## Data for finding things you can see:

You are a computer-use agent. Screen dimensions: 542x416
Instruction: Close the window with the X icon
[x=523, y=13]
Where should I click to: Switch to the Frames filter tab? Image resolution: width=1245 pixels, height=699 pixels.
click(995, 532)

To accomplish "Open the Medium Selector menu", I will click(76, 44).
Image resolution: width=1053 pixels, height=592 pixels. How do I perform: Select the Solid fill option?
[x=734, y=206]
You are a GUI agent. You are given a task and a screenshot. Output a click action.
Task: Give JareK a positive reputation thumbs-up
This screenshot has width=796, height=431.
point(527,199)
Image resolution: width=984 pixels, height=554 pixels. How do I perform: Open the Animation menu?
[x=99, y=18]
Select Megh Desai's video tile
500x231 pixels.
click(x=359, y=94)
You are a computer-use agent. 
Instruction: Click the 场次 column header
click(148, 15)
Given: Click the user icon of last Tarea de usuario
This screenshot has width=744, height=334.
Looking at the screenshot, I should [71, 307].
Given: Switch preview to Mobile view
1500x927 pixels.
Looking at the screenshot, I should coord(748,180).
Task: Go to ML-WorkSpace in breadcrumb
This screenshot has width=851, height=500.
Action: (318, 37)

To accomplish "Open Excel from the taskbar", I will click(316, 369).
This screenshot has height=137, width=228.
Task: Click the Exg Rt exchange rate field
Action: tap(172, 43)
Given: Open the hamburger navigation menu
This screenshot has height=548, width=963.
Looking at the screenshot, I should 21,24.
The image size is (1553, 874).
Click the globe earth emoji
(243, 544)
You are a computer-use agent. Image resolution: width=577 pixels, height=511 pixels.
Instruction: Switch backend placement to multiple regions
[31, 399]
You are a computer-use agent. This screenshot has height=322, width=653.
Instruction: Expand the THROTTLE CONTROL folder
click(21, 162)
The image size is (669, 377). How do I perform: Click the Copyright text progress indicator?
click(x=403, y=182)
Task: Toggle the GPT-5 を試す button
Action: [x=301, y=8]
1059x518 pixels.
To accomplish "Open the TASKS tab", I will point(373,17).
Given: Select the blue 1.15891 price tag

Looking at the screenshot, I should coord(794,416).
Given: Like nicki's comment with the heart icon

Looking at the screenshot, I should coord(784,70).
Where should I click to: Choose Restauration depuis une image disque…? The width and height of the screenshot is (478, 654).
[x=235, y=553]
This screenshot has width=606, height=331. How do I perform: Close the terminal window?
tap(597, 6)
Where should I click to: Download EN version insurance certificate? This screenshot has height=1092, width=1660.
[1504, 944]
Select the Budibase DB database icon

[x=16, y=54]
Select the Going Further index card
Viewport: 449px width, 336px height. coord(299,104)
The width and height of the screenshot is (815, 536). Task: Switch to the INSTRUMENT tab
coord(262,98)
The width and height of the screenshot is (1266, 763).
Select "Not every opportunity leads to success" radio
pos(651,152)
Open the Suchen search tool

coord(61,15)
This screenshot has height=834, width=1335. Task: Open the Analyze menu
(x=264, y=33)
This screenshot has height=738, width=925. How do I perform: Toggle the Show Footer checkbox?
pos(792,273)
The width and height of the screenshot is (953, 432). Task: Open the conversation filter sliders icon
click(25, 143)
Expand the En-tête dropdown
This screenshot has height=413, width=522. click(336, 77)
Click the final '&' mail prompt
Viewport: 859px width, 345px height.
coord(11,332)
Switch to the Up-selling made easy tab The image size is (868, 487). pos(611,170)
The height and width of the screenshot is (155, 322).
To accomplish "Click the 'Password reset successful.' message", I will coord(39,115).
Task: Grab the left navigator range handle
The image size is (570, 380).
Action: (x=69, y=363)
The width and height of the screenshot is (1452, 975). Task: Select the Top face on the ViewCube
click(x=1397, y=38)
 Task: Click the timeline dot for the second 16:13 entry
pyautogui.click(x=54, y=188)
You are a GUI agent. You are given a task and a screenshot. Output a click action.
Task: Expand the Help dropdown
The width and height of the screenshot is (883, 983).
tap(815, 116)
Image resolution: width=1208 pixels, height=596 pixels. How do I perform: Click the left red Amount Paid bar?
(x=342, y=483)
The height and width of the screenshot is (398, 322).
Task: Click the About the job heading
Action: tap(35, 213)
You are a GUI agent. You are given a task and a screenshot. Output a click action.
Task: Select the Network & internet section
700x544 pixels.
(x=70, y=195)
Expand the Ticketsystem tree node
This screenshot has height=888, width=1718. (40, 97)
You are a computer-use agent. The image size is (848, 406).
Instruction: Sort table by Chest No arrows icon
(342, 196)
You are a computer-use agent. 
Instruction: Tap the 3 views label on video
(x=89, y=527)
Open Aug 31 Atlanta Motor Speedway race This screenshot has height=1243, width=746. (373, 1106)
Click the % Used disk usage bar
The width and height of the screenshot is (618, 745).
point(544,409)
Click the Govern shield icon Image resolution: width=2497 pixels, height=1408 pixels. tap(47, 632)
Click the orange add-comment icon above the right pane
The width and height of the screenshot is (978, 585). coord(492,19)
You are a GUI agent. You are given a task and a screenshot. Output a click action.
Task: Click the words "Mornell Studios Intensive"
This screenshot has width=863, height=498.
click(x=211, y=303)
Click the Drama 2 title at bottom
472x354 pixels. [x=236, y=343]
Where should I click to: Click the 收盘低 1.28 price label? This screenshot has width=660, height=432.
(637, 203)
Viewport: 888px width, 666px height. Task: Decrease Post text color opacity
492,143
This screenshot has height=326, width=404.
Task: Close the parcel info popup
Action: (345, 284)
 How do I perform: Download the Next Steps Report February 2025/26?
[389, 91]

## What the task asks:
Copy these records over word for word, from the first line to the last.

## Answer to the exercise:
You are a computer-use agent. Screen dimensions: 542x416
Instruction: Close the window with the X icon
[x=523, y=13]
Where should I click to: Switch to the Frames filter tab? Image resolution: width=1245 pixels, height=699 pixels.
click(995, 532)

To accomplish "Open the Medium Selector menu", I will click(76, 44).
Image resolution: width=1053 pixels, height=592 pixels. How do I perform: Select the Solid fill option?
[x=734, y=206]
You are a GUI agent. You are given a task and a screenshot. Output a click action.
Task: Give JareK a positive reputation thumbs-up
This screenshot has width=796, height=431.
point(527,199)
Image resolution: width=984 pixels, height=554 pixels. How do I perform: Open the Animation menu?
[x=99, y=18]
Select Megh Desai's video tile
500x231 pixels.
click(x=359, y=94)
You are a computer-use agent. 
Instruction: Click the 场次 column header
click(148, 15)
Given: Click the user icon of last Tarea de usuario
This screenshot has width=744, height=334.
Looking at the screenshot, I should [71, 307].
Given: Switch preview to Mobile view
1500x927 pixels.
Looking at the screenshot, I should coord(748,180).
Task: Go to ML-WorkSpace in breadcrumb
This screenshot has width=851, height=500.
Action: (318, 37)

To accomplish "Open Excel from the taskbar", I will click(316, 369).
This screenshot has height=137, width=228.
Task: Click the Exg Rt exchange rate field
Action: tap(172, 43)
Given: Open the hamburger navigation menu
This screenshot has height=548, width=963.
Looking at the screenshot, I should 21,24.
The image size is (1553, 874).
Click the globe earth emoji
(243, 544)
You are a computer-use agent. Image resolution: width=577 pixels, height=511 pixels.
Instruction: Switch backend placement to multiple regions
[31, 399]
You are a computer-use agent. This screenshot has height=322, width=653.
Instruction: Expand the THROTTLE CONTROL folder
click(21, 162)
The image size is (669, 377). How do I perform: Click the Copyright text progress indicator?
click(x=403, y=182)
Task: Toggle the GPT-5 を試す button
Action: [x=301, y=8]
1059x518 pixels.
To accomplish "Open the TASKS tab", I will point(373,17).
Given: Select the blue 1.15891 price tag

Looking at the screenshot, I should coord(794,416).
Given: Like nicki's comment with the heart icon

Looking at the screenshot, I should coord(784,70).
Where should I click to: Choose Restauration depuis une image disque…? The width and height of the screenshot is (478, 654).
[x=235, y=553]
This screenshot has width=606, height=331. How do I perform: Close the terminal window?
tap(597, 6)
Where should I click to: Download EN version insurance certificate? This screenshot has height=1092, width=1660.
[1504, 944]
Select the Budibase DB database icon

[x=16, y=54]
Select the Going Further index card
Viewport: 449px width, 336px height. coord(299,104)
The width and height of the screenshot is (815, 536). Task: Switch to the INSTRUMENT tab
coord(262,98)
The width and height of the screenshot is (1266, 763).
Select "Not every opportunity leads to success" radio
pos(651,152)
Open the Suchen search tool

coord(61,15)
This screenshot has height=834, width=1335. Task: Open the Analyze menu
(x=264, y=33)
This screenshot has height=738, width=925. How do I perform: Toggle the Show Footer checkbox?
pos(792,273)
The width and height of the screenshot is (953, 432). Task: Open the conversation filter sliders icon
click(25, 143)
Expand the En-tête dropdown
This screenshot has height=413, width=522. click(336, 77)
Click the final '&' mail prompt
Viewport: 859px width, 345px height.
coord(11,332)
Switch to the Up-selling made easy tab The image size is (868, 487). pos(611,170)
The height and width of the screenshot is (155, 322).
To accomplish "Click the 'Password reset successful.' message", I will coord(39,115).
Task: Grab the left navigator range handle
The image size is (570, 380).
Action: (x=69, y=363)
The width and height of the screenshot is (1452, 975). Task: Select the Top face on the ViewCube
click(x=1397, y=38)
 Task: Click the timeline dot for the second 16:13 entry
pyautogui.click(x=54, y=188)
You are a GUI agent. You are given a task and a screenshot. Output a click action.
Task: Expand the Help dropdown
The width and height of the screenshot is (883, 983).
tap(815, 116)
Image resolution: width=1208 pixels, height=596 pixels. How do I perform: Click the left red Amount Paid bar?
(x=342, y=483)
The height and width of the screenshot is (398, 322).
Task: Click the About the job heading
Action: tap(35, 213)
You are a GUI agent. You are given a task and a screenshot. Output a click action.
Task: Select the Network & internet section
700x544 pixels.
(x=70, y=195)
Expand the Ticketsystem tree node
This screenshot has height=888, width=1718. (40, 97)
You are a computer-use agent. The image size is (848, 406).
Instruction: Sort table by Chest No arrows icon
(342, 196)
You are a computer-use agent. 
Instruction: Tap the 3 views label on video
(x=89, y=527)
Open Aug 31 Atlanta Motor Speedway race This screenshot has height=1243, width=746. (373, 1106)
Click the % Used disk usage bar
The width and height of the screenshot is (618, 745).
point(544,409)
Click the Govern shield icon Image resolution: width=2497 pixels, height=1408 pixels. tap(47, 632)
Click the orange add-comment icon above the right pane
The width and height of the screenshot is (978, 585). coord(492,19)
You are a GUI agent. You are given a task and a screenshot. Output a click action.
Task: Click the words "Mornell Studios Intensive"
This screenshot has width=863, height=498.
click(x=211, y=303)
Click the Drama 2 title at bottom
472x354 pixels. [x=236, y=343]
Where should I click to: Click the 收盘低 1.28 price label? This screenshot has width=660, height=432.
(637, 203)
Viewport: 888px width, 666px height. Task: Decrease Post text color opacity
492,143
This screenshot has height=326, width=404.
Task: Close the parcel info popup
Action: (345, 284)
 How do I perform: Download the Next Steps Report February 2025/26?
[389, 91]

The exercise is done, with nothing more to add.